### Exercise details
Rewrite the lines below, replacing "computer-use agent" with "desktop automation agent" wherever it occurs and leaving everything else unchanged.

### Records shown
════

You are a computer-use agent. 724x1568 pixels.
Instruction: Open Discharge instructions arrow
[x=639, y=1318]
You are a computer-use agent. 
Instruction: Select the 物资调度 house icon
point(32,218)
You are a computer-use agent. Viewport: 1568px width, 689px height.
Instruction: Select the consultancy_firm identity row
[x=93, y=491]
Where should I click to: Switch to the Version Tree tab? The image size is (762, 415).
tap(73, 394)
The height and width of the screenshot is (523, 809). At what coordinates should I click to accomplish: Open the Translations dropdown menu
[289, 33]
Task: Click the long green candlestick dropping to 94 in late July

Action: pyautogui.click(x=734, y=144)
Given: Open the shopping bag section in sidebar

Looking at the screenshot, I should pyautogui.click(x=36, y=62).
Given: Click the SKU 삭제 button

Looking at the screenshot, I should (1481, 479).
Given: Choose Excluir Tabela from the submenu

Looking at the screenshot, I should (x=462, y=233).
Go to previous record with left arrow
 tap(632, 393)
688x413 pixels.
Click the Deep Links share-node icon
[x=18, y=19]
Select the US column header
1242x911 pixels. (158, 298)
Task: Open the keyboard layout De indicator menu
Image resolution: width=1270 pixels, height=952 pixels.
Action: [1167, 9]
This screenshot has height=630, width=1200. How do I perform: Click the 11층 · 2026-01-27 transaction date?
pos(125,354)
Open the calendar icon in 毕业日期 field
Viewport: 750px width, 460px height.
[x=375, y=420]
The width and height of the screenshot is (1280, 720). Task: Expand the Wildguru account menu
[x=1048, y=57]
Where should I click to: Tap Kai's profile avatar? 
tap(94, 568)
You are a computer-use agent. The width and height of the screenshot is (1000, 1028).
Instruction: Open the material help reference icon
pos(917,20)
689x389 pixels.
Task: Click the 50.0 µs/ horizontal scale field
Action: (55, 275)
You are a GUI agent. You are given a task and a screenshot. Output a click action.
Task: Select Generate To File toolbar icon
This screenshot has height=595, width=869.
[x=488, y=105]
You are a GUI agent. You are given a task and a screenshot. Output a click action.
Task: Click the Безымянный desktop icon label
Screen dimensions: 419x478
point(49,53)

════

### Written answer
You are a desktop automation agent. 724x1568 pixels.
Instruction: Open Discharge instructions arrow
[x=639, y=1318]
You are a desktop automation agent. 
Instruction: Select the 物资调度 house icon
point(32,218)
You are a desktop automation agent. Viewport: 1568px width, 689px height.
Instruction: Select the consultancy_firm identity row
[x=93, y=491]
Where should I click to: Switch to the Version Tree tab? The image size is (762, 415).
tap(73, 394)
The height and width of the screenshot is (523, 809). At what coordinates should I click to accomplish: Open the Translations dropdown menu
[289, 33]
Task: Click the long green candlestick dropping to 94 in late July

Action: pyautogui.click(x=734, y=144)
Given: Open the shopping bag section in sidebar

Looking at the screenshot, I should pyautogui.click(x=36, y=62).
Given: Click the SKU 삭제 button

Looking at the screenshot, I should (1481, 479).
Given: Choose Excluir Tabela from the submenu

Looking at the screenshot, I should (x=462, y=233).
Go to previous record with left arrow
 tap(632, 393)
688x413 pixels.
Click the Deep Links share-node icon
[x=18, y=19]
Select the US column header
1242x911 pixels. (158, 298)
Task: Open the keyboard layout De indicator menu
Image resolution: width=1270 pixels, height=952 pixels.
Action: [1167, 9]
This screenshot has height=630, width=1200. How do I perform: Click the 11층 · 2026-01-27 transaction date?
pos(125,354)
Open the calendar icon in 毕业日期 field
Viewport: 750px width, 460px height.
[x=375, y=420]
The width and height of the screenshot is (1280, 720). Task: Expand the Wildguru account menu
[x=1048, y=57]
Where should I click to: Tap Kai's profile avatar? 
tap(94, 568)
You are a desktop automation agent. The width and height of the screenshot is (1000, 1028).
Instruction: Open the material help reference icon
pos(917,20)
689x389 pixels.
Task: Click the 50.0 µs/ horizontal scale field
Action: (55, 275)
You are a GUI agent. You are given a task and a screenshot. Output a click action.
Task: Select Generate To File toolbar icon
This screenshot has height=595, width=869.
[x=488, y=105]
You are a GUI agent. You are given a task and a screenshot. Output a click action.
Task: Click the Безымянный desktop icon label
Screen dimensions: 419x478
point(49,53)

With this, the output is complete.